**Problem requirements:**
Render every one of the rows below as a Markdown table with two columns, No. and Text, putting a running number in No. and the line itself in Text, and leave out any blank lines.

== Supplied entries ==

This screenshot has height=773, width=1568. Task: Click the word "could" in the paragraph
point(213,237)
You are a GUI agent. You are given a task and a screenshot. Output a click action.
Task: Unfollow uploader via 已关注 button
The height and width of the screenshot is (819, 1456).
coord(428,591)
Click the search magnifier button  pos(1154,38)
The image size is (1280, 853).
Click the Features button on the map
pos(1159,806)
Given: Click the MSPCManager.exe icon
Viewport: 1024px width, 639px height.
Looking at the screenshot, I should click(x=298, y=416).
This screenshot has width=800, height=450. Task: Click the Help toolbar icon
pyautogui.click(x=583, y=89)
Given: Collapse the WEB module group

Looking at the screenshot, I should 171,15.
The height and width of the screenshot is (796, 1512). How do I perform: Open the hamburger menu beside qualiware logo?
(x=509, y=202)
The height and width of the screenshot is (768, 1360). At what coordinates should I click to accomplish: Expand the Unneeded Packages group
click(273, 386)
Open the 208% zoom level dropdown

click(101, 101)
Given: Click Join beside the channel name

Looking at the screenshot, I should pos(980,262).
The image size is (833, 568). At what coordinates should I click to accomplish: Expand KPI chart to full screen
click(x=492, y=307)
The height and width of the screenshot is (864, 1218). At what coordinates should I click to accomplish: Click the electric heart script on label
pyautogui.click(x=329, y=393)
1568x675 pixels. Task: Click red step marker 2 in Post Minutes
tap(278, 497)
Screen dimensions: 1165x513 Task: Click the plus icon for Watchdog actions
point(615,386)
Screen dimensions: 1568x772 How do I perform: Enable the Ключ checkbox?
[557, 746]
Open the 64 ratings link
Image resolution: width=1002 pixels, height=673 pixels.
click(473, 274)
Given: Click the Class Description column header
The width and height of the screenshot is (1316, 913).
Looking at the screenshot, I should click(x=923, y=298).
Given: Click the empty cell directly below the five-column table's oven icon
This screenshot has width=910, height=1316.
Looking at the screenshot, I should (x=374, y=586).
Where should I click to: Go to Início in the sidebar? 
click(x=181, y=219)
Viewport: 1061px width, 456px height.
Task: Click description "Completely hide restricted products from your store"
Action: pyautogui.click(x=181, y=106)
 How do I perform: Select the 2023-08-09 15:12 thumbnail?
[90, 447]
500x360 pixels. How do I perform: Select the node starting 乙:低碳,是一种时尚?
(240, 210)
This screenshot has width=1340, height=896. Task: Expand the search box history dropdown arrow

===

**Exercise response:**
| No. | Text |
|---|---|
| 1 | This screenshot has height=773, width=1568. Task: Click the word "could" in the paragraph |
| 2 | point(213,237) |
| 3 | You are a GUI agent. You are given a task and a screenshot. Output a click action. |
| 4 | Task: Unfollow uploader via 已关注 button |
| 5 | The height and width of the screenshot is (819, 1456). |
| 6 | coord(428,591) |
| 7 | Click the search magnifier button  pos(1154,38) |
| 8 | The image size is (1280, 853). |
| 9 | Click the Features button on the map |
| 10 | pos(1159,806) |
| 11 | Given: Click the MSPCManager.exe icon |
| 12 | Viewport: 1024px width, 639px height. |
| 13 | Looking at the screenshot, I should click(x=298, y=416). |
| 14 | This screenshot has width=800, height=450. Task: Click the Help toolbar icon |
| 15 | pyautogui.click(x=583, y=89) |
| 16 | Given: Collapse the WEB module group |
| 17 | Looking at the screenshot, I should 171,15. |
| 18 | The height and width of the screenshot is (796, 1512). How do I perform: Open the hamburger menu beside qualiware logo? |
| 19 | (x=509, y=202) |
| 20 | The height and width of the screenshot is (768, 1360). At what coordinates should I click to accomplish: Expand the Unneeded Packages group |
| 21 | click(273, 386) |
| 22 | Open the 208% zoom level dropdown |
| 23 | click(101, 101) |
| 24 | Given: Click Join beside the channel name |
| 25 | Looking at the screenshot, I should pos(980,262). |
| 26 | The image size is (833, 568). At what coordinates should I click to accomplish: Expand KPI chart to full screen |
| 27 | click(x=492, y=307) |
| 28 | The height and width of the screenshot is (864, 1218). At what coordinates should I click to accomplish: Click the electric heart script on label |
| 29 | pyautogui.click(x=329, y=393) |
| 30 | 1568x675 pixels. Task: Click red step marker 2 in Post Minutes |
| 31 | tap(278, 497) |
| 32 | Screen dimensions: 1165x513 Task: Click the plus icon for Watchdog actions |
| 33 | point(615,386) |
| 34 | Screen dimensions: 1568x772 How do I perform: Enable the Ключ checkbox? |
| 35 | [557, 746] |
| 36 | Open the 64 ratings link |
| 37 | Image resolution: width=1002 pixels, height=673 pixels. |
| 38 | click(473, 274) |
| 39 | Given: Click the Class Description column header |
| 40 | The width and height of the screenshot is (1316, 913). |
| 41 | Looking at the screenshot, I should click(x=923, y=298). |
| 42 | Given: Click the empty cell directly below the five-column table's oven icon |
| 43 | This screenshot has width=910, height=1316. |
| 44 | Looking at the screenshot, I should (x=374, y=586). |
| 45 | Where should I click to: Go to Início in the sidebar?  |
| 46 | click(x=181, y=219) |
| 47 | Viewport: 1061px width, 456px height. |
| 48 | Task: Click description "Completely hide restricted products from your store" |
| 49 | Action: pyautogui.click(x=181, y=106) |
| 50 |  How do I perform: Select the 2023-08-09 15:12 thumbnail? |
| 51 | [90, 447] |
| 52 | 500x360 pixels. How do I perform: Select the node starting 乙:低碳,是一种时尚? |
| 53 | (240, 210) |
| 54 | This screenshot has width=1340, height=896. Task: Expand the search box history dropdown arrow |